---------- 原始文档 ----------
ODConv:全维动态卷积.

全维动态卷积 (Omni-Dimensional Dynamic Convolution, ODConv)通过并行策略采用多维注意力机制沿核空间的四个维度学习互补性注意力,以进一步构造动态卷积核。它可以嵌入到现有CNN网络中,并且可提升大模型的性能。

ODConv将动态卷积中一个维度上的动态特性进行了扩展,同时了考虑了空域、输入通道、输出通道等维度上的动态性。通常动态卷积核$w$的尺寸为$c_{out}\times c_{in} \times k \times k$,之前的方法构造动态卷积核的过程是对输入特征$x$通过通道注意力构造权重$\alpha_w \in \Bbb{R}^{N}$,然后融合$N$个卷积核:

\[\alpha_{w1}W_1+\cdots + \alpha_{wN}W_N\]

ODConv把上述标量注意力机制扩展为多维注意力机制,以对卷积核空间的四个维度学习更灵活的注意力。除了标量注意力$\alpha_w \in \Bbb{R}^{N}$,作者还引入了空间注意力$\alpha_s \in \Bbb{R}^{k \times k}$,输入通道注意力$\alpha_c \in \Bbb{R}^{c_{in}}$和输出通道注意力$\alpha_f \in \Bbb{R}^{c_{out}}$。这四种注意力的融合形式如下:

对于卷积核$W_i$,$\alpha_{si}$对每个卷积核的不同空间位置赋予不同的注意力值;$\alpha_{ci}$对每个卷积核的不同输入通道赋予不同的注意力值;$\alpha_{fi}$对不同输出通道的卷积核赋予不同的注意力值;$\alpha_{wi}$对$N$个整体卷积核赋予不同的注意力值。则ODConv中的卷积核融合最终可表示为:

\[(\alpha_{w1} \odot \alpha_{f1} \odot \alpha_{c1} \odot \alpha_{s1})W_1+\cdots + (\alpha_{wN} \odot \alpha_{fN} \odot \alpha_{cN} \odot \alpha_{sN})W_N\]

import functools
import torch
from torch import nn
import torch.nn.functional as F
from torch.nn.modules.conv import _ConvNd
from torch.nn.modules.utils import _pair
from torch.nn.parameter import Parameter


class _coefficient(nn.Module):
    def __init__(self, in_channels, num_experts, out_channels, dropout_rate):
        super(_coefficient, self).__init__()
        self.num_experts = num_experts
        self.dropout = nn.Dropout(dropout_rate)
        self.fc = nn.Linear(in_channels, num_experts*out_channels)

    def forward(self, x):
        x = torch.flatten(x)
        x = self.dropout(x)
        x = self.fc(x)
        x = x.view(self.num_experts, -1)
        return torch.softmax(x, dim=0)
    
    
class DyNet2D(_ConvNd):
    r"""
    in_channels (int): Number of channels in the input image
    out_channels (int): Number of channels produced by the convolution
    kernel_size (int or tuple): Size of the convolving kernel
    stride (int or tuple, optional): Stride of the convolution. Default: 1
    padding (int or tuple, optional): Zero-padding added to both sides of the input. Default: 0
    padding_mode (string, optional): ``'zeros'``, ``'reflect'``, ``'replicate'`` or ``'circular'``. Default: ``'zeros'``
    dilation (int or tuple, optional): Spacing between kernel elements. Default: 1
    groups (int, optional): Number of blocked connections from input channels to output channels. Default: 1
    bias (bool, optional): If ``True``, adds a learnable bias to the output. Default: ``True``
    num_experts (int): Number of experts per layer 
    """
----------
• 题目 A: 请列出 ODConv 文档中多维注意力机制所包含的全部注意力类型，并给出每一种的符号。
---------- 所给数据 ----------
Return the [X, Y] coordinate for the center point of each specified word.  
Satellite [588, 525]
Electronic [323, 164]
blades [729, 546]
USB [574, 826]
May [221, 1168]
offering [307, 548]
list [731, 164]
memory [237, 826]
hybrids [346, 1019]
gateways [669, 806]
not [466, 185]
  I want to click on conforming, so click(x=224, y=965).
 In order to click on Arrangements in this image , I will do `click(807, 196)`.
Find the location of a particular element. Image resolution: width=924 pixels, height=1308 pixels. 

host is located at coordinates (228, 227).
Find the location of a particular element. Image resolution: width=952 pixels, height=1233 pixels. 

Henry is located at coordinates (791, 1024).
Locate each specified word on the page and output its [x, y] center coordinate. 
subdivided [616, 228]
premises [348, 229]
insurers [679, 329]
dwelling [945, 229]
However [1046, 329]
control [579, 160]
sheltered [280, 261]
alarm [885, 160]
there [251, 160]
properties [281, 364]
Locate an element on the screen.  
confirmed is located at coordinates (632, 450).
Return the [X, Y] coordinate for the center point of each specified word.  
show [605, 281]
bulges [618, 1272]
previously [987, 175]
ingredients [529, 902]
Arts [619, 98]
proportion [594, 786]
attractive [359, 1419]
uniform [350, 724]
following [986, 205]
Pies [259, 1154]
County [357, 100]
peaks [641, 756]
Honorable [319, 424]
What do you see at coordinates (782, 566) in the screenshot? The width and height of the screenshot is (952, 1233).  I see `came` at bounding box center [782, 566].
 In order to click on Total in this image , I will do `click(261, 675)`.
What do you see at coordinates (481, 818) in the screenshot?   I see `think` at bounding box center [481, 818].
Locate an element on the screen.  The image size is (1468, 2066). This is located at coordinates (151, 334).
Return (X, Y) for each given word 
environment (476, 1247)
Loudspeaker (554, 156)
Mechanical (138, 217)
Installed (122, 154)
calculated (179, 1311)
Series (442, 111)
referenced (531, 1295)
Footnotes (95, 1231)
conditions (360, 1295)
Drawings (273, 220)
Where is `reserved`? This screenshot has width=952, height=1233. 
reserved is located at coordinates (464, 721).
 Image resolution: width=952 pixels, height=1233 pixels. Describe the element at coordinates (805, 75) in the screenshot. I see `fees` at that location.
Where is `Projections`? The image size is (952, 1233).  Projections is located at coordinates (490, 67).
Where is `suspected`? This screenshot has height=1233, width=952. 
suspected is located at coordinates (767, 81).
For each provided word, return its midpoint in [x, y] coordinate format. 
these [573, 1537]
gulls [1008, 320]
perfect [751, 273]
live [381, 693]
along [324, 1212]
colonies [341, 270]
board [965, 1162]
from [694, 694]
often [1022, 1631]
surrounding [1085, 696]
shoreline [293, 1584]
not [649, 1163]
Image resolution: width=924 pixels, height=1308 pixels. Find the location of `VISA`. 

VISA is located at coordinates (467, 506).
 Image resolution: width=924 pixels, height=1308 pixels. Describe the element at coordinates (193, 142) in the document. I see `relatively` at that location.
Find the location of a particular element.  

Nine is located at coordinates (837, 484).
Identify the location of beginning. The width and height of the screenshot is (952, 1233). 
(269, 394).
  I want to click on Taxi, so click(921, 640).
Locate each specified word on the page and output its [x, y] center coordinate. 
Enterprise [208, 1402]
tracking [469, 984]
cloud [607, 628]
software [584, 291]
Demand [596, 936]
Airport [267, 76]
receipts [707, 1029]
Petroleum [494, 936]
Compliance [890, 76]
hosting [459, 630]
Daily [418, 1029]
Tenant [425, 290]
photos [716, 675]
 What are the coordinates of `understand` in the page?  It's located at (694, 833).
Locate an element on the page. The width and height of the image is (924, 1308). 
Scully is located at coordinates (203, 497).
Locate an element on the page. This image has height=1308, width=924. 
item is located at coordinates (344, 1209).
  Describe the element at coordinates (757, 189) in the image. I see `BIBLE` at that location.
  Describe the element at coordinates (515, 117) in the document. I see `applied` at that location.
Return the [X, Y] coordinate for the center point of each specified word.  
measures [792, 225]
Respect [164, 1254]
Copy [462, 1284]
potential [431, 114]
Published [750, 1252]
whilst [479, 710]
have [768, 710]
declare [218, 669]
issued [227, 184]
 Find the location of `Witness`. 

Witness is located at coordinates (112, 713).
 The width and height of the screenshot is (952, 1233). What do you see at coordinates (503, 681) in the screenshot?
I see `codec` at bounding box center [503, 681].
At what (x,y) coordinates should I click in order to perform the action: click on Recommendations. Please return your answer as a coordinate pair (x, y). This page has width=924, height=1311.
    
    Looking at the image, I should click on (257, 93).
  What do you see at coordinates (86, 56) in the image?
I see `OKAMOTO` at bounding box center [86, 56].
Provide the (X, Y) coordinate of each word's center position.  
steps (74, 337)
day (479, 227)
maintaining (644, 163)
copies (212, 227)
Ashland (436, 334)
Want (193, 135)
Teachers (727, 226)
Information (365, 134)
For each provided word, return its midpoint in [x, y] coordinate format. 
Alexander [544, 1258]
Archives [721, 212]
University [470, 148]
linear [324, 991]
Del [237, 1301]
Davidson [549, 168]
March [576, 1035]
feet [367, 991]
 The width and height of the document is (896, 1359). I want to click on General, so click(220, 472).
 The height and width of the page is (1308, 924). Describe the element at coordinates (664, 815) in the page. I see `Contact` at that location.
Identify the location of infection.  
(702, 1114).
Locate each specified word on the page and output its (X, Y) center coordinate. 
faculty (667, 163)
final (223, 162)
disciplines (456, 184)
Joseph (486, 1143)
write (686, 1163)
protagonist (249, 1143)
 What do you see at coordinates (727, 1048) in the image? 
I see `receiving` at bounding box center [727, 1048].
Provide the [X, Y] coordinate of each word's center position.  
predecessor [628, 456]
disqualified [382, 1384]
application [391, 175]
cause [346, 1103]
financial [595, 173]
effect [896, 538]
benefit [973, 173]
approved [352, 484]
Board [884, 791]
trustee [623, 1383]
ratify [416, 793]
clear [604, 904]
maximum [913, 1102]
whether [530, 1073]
----------
• 题目 B: 请原样复述点击目标数据中的几行：从包含“In order to click on Arrangements”的那一行起，到包含“host is located at coordinates (228, 227).”的那一行止，首尾两行都算在内。

• 完整回答 A: 标量注意力 α_w ∈ ℝ^N；空间注意力 α_s ∈ ℝ^(k×k)；输入通道注意力 α_c ∈ ℝ^(c_in)；输出通道注意力 α_f ∈ ℝ^(c_out)。

• 完整回答 B:
 In order to click on Arrangements in this image , I will do `click(807, 196)`.
Find the location of a particular element. Image resolution: width=924 pixels, height=1308 pixels. 

host is located at coordinates (228, 227).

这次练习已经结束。